··· Data records ···

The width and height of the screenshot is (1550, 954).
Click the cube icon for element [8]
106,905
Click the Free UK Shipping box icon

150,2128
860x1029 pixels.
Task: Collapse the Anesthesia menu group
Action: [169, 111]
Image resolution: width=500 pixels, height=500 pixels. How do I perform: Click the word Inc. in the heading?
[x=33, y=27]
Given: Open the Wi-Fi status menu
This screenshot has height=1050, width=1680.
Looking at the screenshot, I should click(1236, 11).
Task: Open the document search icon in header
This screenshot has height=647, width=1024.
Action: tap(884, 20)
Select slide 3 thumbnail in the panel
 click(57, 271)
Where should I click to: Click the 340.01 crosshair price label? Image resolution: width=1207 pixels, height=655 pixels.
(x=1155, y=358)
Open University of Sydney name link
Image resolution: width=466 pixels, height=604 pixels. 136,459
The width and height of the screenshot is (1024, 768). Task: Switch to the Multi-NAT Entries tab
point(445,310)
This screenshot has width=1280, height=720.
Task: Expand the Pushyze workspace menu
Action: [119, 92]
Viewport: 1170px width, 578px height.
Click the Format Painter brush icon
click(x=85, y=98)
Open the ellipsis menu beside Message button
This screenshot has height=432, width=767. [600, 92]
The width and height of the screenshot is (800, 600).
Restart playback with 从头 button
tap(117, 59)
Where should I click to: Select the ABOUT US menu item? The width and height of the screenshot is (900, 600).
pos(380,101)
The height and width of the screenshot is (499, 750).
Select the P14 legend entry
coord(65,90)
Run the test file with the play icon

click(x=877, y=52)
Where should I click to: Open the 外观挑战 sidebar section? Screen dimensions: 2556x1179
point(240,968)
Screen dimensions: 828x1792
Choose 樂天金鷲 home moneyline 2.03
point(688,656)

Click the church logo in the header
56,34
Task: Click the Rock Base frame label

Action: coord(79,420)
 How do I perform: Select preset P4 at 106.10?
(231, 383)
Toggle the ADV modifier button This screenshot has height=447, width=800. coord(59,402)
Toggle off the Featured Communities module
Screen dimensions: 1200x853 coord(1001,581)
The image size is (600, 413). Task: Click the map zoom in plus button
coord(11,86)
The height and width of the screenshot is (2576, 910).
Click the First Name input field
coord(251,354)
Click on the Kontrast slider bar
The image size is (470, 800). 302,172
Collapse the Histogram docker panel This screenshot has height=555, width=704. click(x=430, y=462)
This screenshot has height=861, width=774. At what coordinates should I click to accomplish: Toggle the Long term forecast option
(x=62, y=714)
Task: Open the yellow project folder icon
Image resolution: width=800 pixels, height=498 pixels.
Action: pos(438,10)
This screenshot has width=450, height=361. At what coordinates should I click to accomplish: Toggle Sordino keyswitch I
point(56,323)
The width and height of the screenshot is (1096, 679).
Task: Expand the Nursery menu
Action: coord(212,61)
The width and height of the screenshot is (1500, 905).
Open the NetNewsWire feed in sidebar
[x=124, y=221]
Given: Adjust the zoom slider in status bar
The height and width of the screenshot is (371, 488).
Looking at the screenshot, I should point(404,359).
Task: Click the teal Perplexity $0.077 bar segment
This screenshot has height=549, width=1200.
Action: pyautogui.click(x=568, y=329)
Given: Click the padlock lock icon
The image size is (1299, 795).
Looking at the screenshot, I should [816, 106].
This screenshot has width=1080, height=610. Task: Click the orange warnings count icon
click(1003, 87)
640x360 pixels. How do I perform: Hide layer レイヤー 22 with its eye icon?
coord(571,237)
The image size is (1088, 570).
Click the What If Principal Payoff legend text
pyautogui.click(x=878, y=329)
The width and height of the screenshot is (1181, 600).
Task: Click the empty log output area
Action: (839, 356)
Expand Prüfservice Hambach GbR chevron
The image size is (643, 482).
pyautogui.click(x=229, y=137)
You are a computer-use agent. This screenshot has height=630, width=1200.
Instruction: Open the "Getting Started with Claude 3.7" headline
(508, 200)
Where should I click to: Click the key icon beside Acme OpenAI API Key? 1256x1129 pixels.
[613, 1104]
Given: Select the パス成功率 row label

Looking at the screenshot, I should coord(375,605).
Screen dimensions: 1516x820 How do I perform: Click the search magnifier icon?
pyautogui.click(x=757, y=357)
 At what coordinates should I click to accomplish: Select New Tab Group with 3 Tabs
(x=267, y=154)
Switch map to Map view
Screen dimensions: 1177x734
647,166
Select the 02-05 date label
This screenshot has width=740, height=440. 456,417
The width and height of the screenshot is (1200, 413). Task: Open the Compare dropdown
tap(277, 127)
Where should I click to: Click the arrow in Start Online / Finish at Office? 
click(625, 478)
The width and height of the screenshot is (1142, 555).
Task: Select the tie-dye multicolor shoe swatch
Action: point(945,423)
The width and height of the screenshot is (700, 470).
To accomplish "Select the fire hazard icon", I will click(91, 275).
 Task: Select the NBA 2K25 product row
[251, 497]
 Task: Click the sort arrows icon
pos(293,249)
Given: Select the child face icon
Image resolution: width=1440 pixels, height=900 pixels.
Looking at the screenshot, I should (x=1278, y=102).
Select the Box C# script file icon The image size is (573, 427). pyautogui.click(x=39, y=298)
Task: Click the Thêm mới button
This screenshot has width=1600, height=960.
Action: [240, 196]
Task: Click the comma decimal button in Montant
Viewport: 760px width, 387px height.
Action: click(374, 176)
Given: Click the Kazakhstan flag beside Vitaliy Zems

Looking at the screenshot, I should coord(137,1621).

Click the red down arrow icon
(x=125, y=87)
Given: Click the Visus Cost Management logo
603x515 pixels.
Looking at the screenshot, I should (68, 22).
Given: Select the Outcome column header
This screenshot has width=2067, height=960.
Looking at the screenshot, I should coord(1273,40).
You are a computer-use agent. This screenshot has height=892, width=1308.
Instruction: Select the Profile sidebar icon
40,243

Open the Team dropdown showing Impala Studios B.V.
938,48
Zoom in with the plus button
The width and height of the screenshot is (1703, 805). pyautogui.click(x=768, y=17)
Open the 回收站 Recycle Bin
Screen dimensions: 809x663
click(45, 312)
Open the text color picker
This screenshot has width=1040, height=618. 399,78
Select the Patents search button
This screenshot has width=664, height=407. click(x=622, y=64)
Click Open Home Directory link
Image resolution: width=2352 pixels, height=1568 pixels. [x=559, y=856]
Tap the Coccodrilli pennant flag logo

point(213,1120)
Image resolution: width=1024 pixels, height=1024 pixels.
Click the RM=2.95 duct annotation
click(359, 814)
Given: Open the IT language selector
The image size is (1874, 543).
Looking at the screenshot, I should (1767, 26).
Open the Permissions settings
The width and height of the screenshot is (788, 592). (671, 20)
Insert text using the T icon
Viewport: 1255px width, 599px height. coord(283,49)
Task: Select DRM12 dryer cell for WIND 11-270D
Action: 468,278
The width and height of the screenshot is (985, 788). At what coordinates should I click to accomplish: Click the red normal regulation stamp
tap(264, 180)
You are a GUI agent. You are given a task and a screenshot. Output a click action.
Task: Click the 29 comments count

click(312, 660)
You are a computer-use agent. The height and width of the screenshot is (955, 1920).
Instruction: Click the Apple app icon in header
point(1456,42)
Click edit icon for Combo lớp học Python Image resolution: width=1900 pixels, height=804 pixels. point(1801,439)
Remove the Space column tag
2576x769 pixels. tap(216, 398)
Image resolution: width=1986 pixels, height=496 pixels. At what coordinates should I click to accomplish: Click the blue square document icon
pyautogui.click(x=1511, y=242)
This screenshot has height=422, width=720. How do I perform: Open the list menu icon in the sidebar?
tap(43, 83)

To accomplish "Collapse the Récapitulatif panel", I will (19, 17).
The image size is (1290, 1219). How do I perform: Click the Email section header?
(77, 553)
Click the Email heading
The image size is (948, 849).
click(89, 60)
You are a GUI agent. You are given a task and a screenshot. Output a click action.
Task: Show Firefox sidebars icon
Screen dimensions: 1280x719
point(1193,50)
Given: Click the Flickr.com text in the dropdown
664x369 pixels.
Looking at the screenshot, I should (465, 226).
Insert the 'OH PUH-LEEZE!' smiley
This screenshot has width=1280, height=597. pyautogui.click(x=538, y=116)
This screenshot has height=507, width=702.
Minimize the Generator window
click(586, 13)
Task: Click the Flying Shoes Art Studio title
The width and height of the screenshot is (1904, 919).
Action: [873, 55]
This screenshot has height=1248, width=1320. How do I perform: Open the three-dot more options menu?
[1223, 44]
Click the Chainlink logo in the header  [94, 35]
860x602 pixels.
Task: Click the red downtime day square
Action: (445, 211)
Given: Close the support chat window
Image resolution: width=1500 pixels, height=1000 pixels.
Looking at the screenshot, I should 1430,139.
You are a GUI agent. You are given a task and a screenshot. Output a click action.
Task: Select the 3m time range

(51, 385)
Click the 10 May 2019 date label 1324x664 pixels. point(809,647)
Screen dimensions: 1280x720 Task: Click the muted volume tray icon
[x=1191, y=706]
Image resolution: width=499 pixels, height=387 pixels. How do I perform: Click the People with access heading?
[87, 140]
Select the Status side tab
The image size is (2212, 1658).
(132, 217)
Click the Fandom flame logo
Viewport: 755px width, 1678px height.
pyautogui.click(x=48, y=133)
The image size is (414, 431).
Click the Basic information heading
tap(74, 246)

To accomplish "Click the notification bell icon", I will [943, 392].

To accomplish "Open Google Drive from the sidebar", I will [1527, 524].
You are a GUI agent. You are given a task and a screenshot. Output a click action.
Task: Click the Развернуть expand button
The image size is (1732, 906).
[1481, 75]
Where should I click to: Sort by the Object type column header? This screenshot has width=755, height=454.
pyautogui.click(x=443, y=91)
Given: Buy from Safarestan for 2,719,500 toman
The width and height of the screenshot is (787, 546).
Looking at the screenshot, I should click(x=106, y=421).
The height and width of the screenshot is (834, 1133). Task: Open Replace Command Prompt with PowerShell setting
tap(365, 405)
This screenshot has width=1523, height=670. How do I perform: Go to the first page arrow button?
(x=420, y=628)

···

From the material above, set down exactly the lines between the line holding "This screenshot has height=1050, width=1680." and the line holding "Collapse the Histogram", inclusive. Include nothing else.

This screenshot has height=1050, width=1680.
Looking at the screenshot, I should click(1236, 11).
Task: Open the document search icon in header
This screenshot has height=647, width=1024.
Action: tap(884, 20)
Select slide 3 thumbnail in the panel
 click(57, 271)
Where should I click to: Click the 340.01 crosshair price label? Image resolution: width=1207 pixels, height=655 pixels.
(x=1155, y=358)
Open University of Sydney name link
Image resolution: width=466 pixels, height=604 pixels. 136,459
The width and height of the screenshot is (1024, 768). Task: Switch to the Multi-NAT Entries tab
point(445,310)
This screenshot has width=1280, height=720.
Task: Expand the Pushyze workspace menu
Action: [119, 92]
Viewport: 1170px width, 578px height.
Click the Format Painter brush icon
click(x=85, y=98)
Open the ellipsis menu beside Message button
This screenshot has height=432, width=767. [600, 92]
The width and height of the screenshot is (800, 600).
Restart playback with 从头 button
tap(117, 59)
Where should I click to: Select the ABOUT US menu item? The width and height of the screenshot is (900, 600).
pos(380,101)
The height and width of the screenshot is (499, 750).
Select the P14 legend entry
coord(65,90)
Run the test file with the play icon

click(x=877, y=52)
Where should I click to: Open the 外观挑战 sidebar section? Screen dimensions: 2556x1179
point(240,968)
Screen dimensions: 828x1792
Choose 樂天金鷲 home moneyline 2.03
point(688,656)

Click the church logo in the header
56,34
Task: Click the Rock Base frame label

Action: coord(79,420)
 How do I perform: Select preset P4 at 106.10?
(231, 383)
Toggle the ADV modifier button This screenshot has height=447, width=800. coord(59,402)
Toggle off the Featured Communities module
Screen dimensions: 1200x853 coord(1001,581)
The image size is (600, 413). Task: Click the map zoom in plus button
coord(11,86)
The height and width of the screenshot is (2576, 910).
Click the First Name input field
coord(251,354)
Click on the Kontrast slider bar
The image size is (470, 800). 302,172
Collapse the Histogram docker panel This screenshot has height=555, width=704. click(x=430, y=462)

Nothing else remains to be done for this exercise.